* **ABOUT THIS EXERCISE**
Transcribe exactly the lines below that begin at the line with "The height and width of the screenshot is (1079, 1919)." and stop after the line with "Zenless Zone Zero", leaving out every picture.

* **RECORDED DATA**
+ + + +

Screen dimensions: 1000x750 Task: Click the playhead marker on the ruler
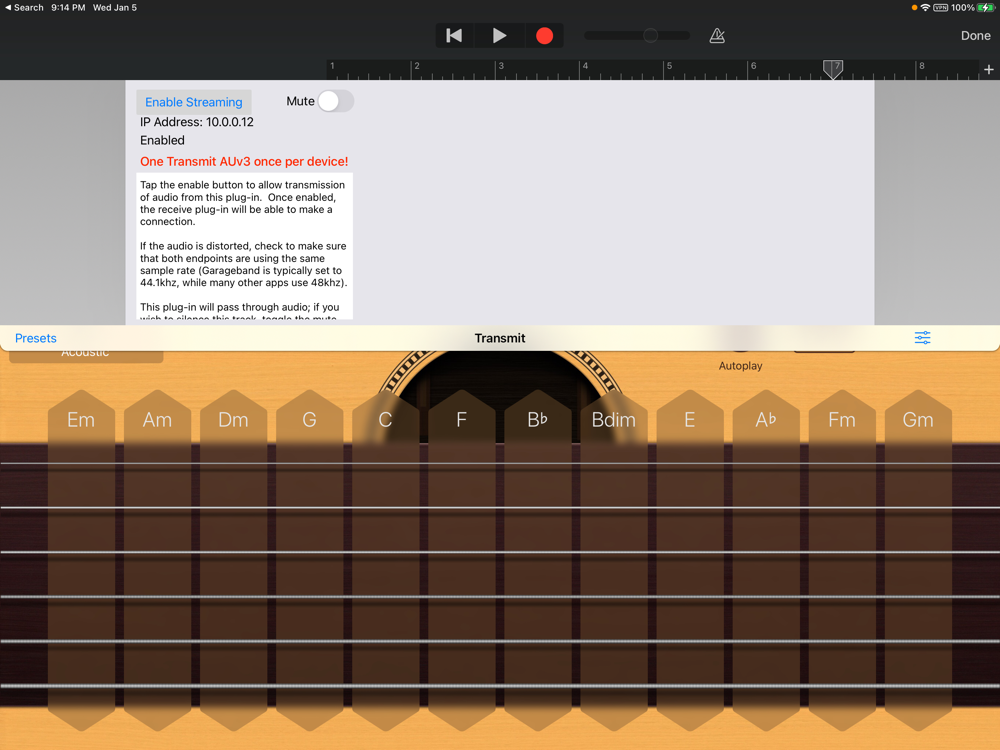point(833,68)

+ + + +

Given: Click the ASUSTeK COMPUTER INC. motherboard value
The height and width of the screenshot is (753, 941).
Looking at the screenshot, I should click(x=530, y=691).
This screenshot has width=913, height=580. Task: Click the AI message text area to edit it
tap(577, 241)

+ + + +

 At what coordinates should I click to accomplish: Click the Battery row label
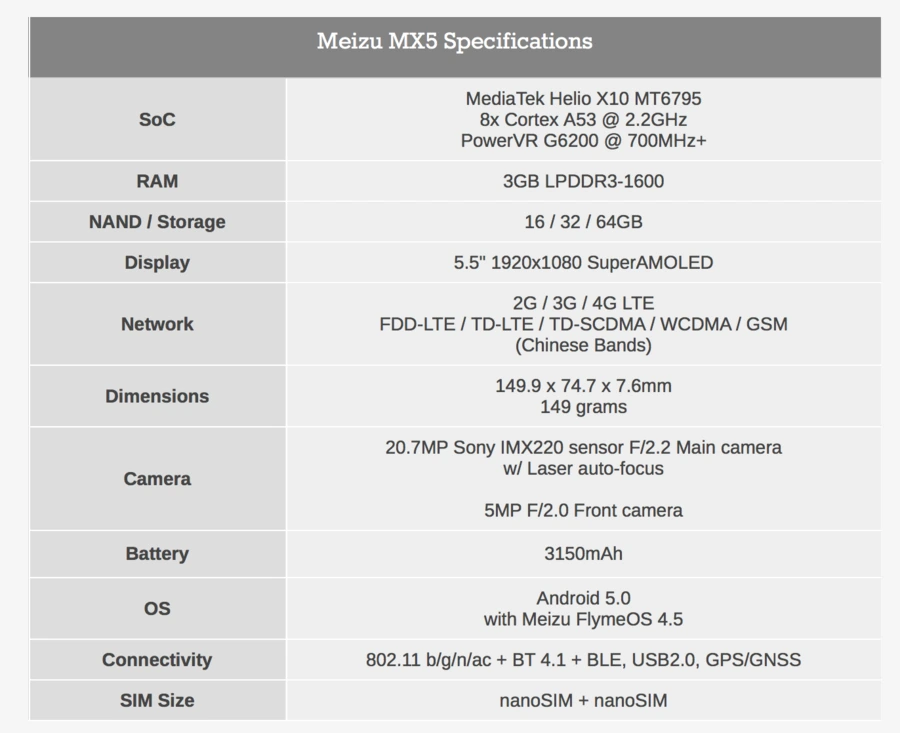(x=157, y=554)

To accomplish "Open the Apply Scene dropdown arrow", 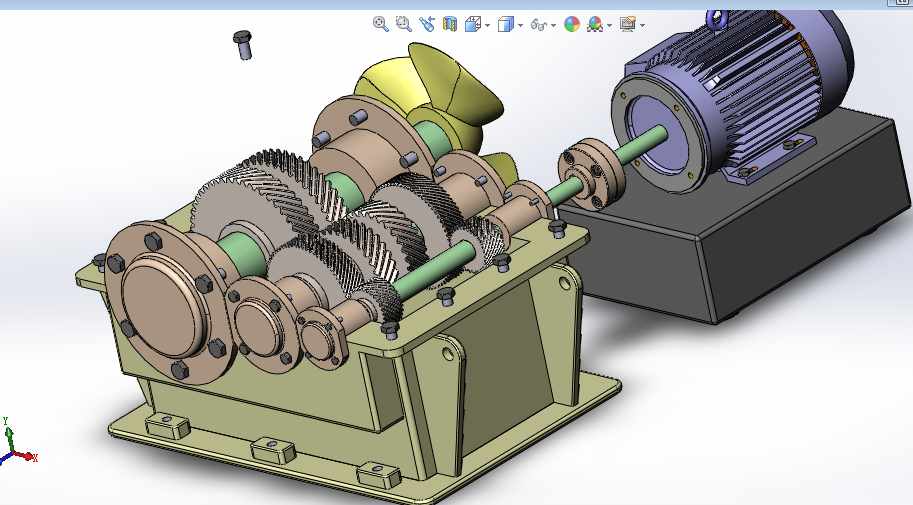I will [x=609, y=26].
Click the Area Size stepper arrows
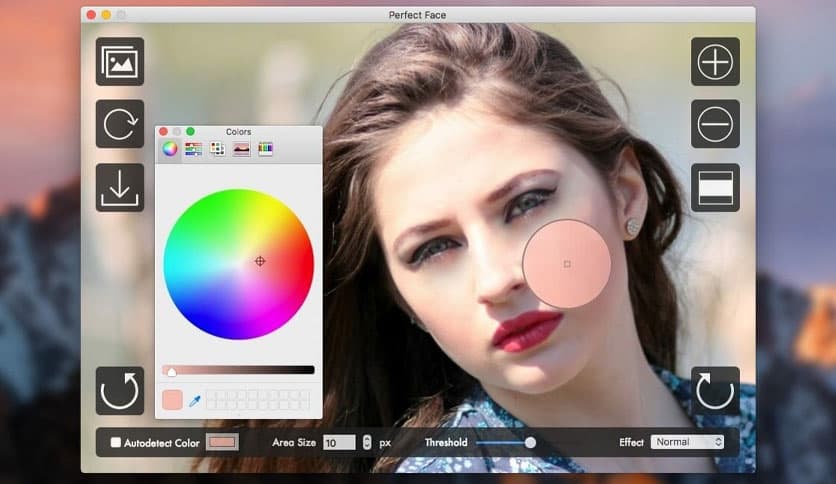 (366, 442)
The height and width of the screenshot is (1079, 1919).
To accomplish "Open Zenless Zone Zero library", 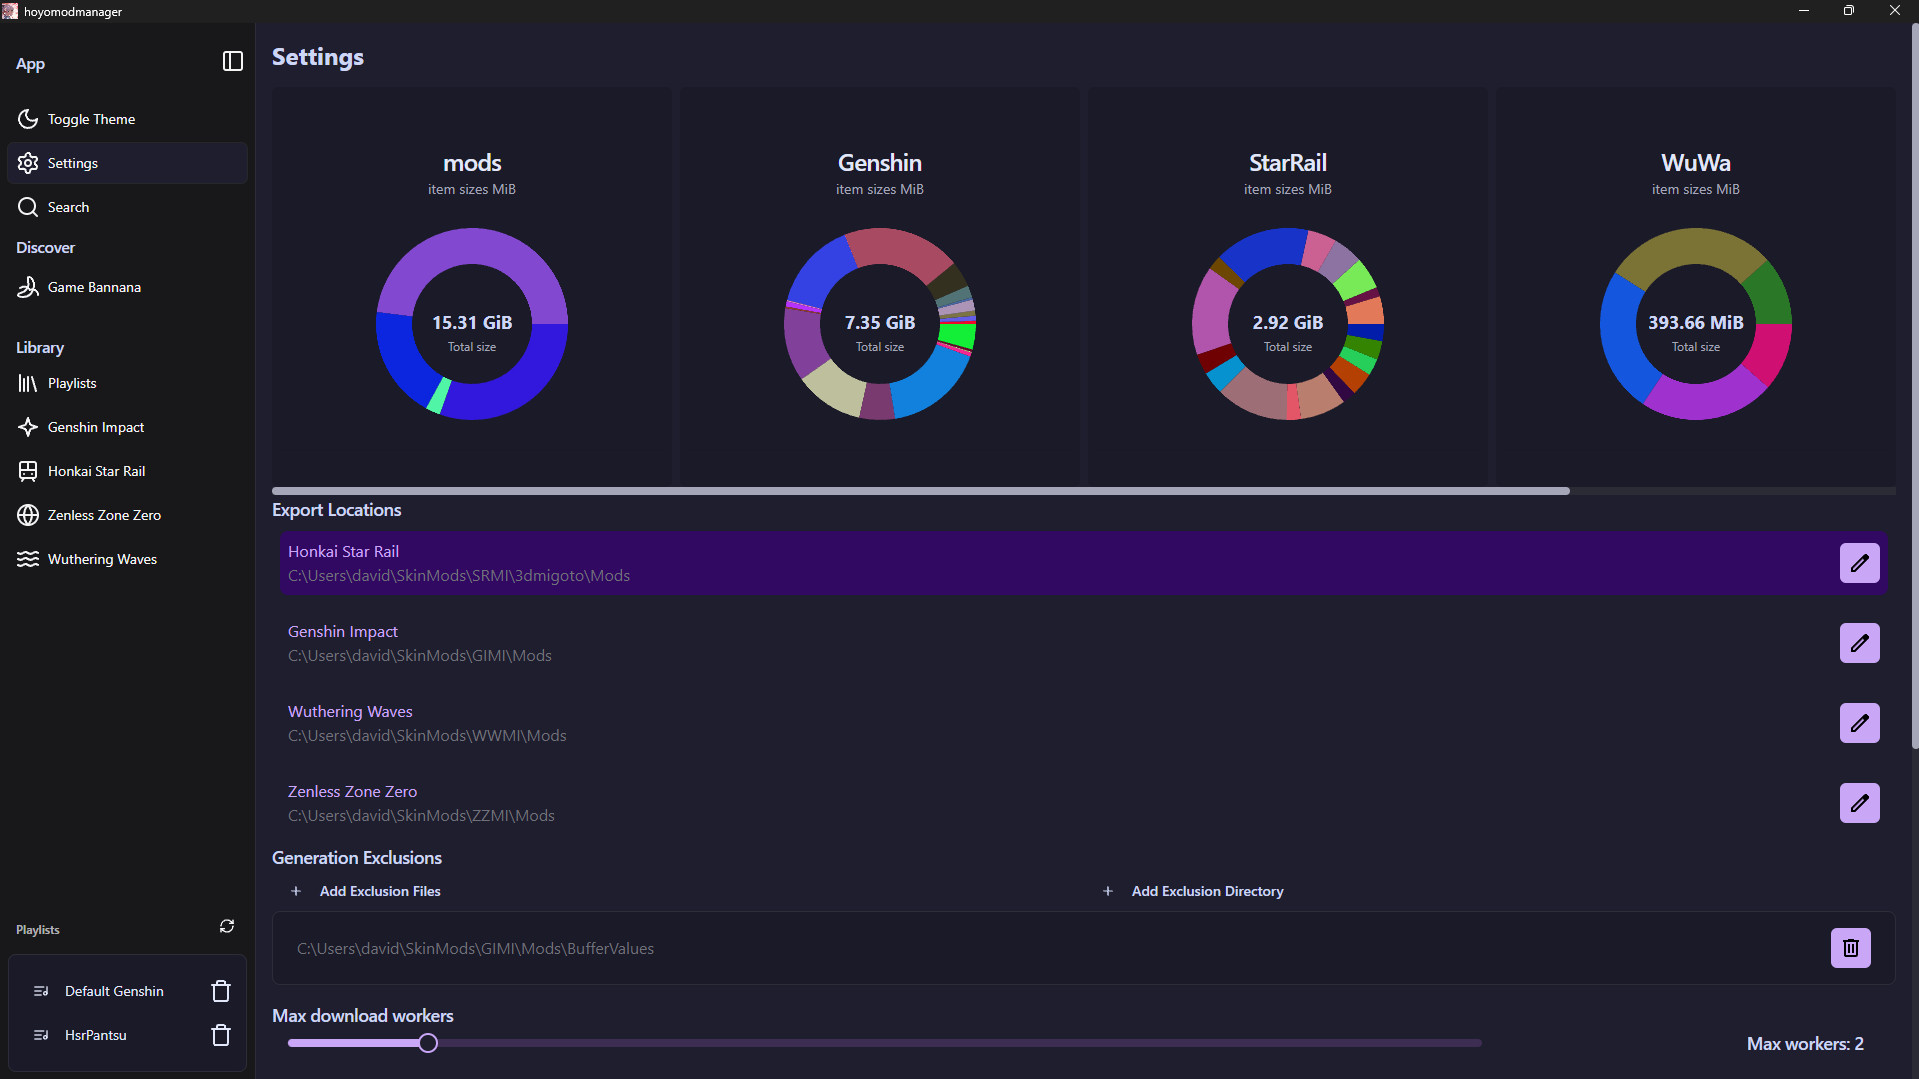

+ + + +

* **ANSWER BELOW**
The height and width of the screenshot is (1079, 1919).
To accomplish "Open Zenless Zone Zero library", 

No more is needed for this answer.